Belirtilen hedef>
Magnezyum metnine göre şu soruları yanıtlayın:
(a) Magnezyumun atom numarası kaçtır?
(b) Sir Humphry Davy magnezyumu hangi yıl element halinde elde etti?
(c) Magnezyumun sanayi çapında üretimini hangi yüzyılda kimler başlattı?

Alıntı metin>
_ _ _ _ _ _ _

Magnezyum
Magnezyum, gümüş beyazlığında bir metaldir ve genellikle alaşım maddesi olarak, yani başka metallerle karıştırılarak kullanılır. Kimyasal simgesi Mg, atom numarası 12, atom ağırlığı 24,312 olan bu element en hafif metallerden biridir ve bu özelliğiyle önem kazanmıştır. Toz halindeki magnezyum kolayca tutuşur ve parlak bir alevle yanar.
İngiliz kimyacı Sir Humphry Davy 1808’de magnezyumu bileşiklerinden ayırarak element halinde elde etmişti. Ama elementin katışıksız halde elde edilebilmesi için aradan 20 yıl daha geçmesi gerekti. Magnezyumun sanayi çapında üretimini ise ancak 20. yüzyılda Almanlar başlattılar.

_ _ _ _ _ _ _

Verilen bilgiler>
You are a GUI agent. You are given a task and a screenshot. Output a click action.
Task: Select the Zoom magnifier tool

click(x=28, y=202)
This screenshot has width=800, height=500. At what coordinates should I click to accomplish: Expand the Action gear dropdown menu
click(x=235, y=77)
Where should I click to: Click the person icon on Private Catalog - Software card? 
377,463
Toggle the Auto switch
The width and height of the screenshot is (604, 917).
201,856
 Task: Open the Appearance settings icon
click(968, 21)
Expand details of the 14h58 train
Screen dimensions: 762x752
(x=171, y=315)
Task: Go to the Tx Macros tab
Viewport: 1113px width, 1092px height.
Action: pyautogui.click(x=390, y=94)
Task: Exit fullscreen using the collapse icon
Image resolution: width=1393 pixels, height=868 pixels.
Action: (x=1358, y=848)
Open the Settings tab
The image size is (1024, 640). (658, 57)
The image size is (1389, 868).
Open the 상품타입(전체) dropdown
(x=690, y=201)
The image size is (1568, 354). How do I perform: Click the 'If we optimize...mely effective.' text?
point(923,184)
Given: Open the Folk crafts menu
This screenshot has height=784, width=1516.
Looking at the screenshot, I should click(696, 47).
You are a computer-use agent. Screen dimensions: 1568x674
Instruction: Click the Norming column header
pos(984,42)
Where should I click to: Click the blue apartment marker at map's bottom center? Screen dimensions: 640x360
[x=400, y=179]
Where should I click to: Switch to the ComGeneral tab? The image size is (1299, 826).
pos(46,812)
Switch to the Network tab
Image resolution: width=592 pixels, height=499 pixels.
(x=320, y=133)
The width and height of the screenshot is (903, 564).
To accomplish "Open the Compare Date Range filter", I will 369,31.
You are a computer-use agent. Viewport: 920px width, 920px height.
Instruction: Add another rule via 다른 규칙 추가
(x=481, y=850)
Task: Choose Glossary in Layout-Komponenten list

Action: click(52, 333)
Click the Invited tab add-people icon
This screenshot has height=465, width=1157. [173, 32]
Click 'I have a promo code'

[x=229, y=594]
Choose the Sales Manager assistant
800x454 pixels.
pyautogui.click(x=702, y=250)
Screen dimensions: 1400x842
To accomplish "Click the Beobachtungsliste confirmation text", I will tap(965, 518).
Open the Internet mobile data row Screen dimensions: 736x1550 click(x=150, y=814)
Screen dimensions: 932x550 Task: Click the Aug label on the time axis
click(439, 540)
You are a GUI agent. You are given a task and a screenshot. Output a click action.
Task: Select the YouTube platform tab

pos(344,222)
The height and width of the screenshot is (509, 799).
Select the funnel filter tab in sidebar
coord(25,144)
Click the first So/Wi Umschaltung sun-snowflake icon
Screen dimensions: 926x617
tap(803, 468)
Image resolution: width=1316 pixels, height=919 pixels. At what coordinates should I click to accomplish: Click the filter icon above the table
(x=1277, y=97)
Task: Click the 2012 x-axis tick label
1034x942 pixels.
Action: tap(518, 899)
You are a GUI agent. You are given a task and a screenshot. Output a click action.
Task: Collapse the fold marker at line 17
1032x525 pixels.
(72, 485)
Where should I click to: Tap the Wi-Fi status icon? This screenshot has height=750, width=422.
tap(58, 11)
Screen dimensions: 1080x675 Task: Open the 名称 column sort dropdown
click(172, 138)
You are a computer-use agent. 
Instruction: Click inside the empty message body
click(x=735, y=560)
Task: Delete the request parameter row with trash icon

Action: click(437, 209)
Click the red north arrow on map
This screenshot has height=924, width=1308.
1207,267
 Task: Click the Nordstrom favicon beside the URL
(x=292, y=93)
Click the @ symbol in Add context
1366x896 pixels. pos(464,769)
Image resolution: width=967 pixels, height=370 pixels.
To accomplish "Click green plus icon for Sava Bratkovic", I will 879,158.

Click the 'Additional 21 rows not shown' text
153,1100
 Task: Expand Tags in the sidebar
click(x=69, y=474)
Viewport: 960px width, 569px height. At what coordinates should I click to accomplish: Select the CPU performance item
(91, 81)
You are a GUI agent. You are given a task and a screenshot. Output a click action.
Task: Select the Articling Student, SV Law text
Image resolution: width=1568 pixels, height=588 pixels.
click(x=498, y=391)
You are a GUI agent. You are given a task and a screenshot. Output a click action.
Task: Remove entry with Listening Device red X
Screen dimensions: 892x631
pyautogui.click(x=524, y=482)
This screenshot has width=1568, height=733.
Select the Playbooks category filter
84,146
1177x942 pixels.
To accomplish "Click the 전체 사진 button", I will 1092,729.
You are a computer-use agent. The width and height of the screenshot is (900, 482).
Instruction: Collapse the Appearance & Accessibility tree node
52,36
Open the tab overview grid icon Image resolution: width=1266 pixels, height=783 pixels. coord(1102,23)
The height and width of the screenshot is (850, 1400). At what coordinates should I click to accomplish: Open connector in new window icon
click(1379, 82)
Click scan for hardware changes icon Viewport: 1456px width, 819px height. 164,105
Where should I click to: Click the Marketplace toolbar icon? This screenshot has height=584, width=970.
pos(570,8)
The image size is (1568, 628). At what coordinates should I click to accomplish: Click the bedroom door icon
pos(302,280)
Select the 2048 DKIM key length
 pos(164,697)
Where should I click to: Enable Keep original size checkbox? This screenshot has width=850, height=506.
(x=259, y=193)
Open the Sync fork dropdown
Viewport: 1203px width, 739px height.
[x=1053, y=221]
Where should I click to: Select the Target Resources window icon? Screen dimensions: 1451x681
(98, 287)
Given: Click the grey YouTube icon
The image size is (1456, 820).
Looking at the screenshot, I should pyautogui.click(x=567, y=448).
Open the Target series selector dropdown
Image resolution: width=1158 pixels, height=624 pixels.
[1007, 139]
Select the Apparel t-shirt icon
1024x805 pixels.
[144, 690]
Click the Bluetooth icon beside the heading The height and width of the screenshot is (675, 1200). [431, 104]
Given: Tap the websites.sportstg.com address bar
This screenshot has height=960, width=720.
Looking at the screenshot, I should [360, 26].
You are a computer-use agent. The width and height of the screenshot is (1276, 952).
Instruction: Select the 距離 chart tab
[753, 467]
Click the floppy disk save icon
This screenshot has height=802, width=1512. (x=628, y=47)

_ _ _ _ _ _ _

Beklenen yanıt>
(a) 12
(b) 1808
(c) 20. yüzyılda Almanlar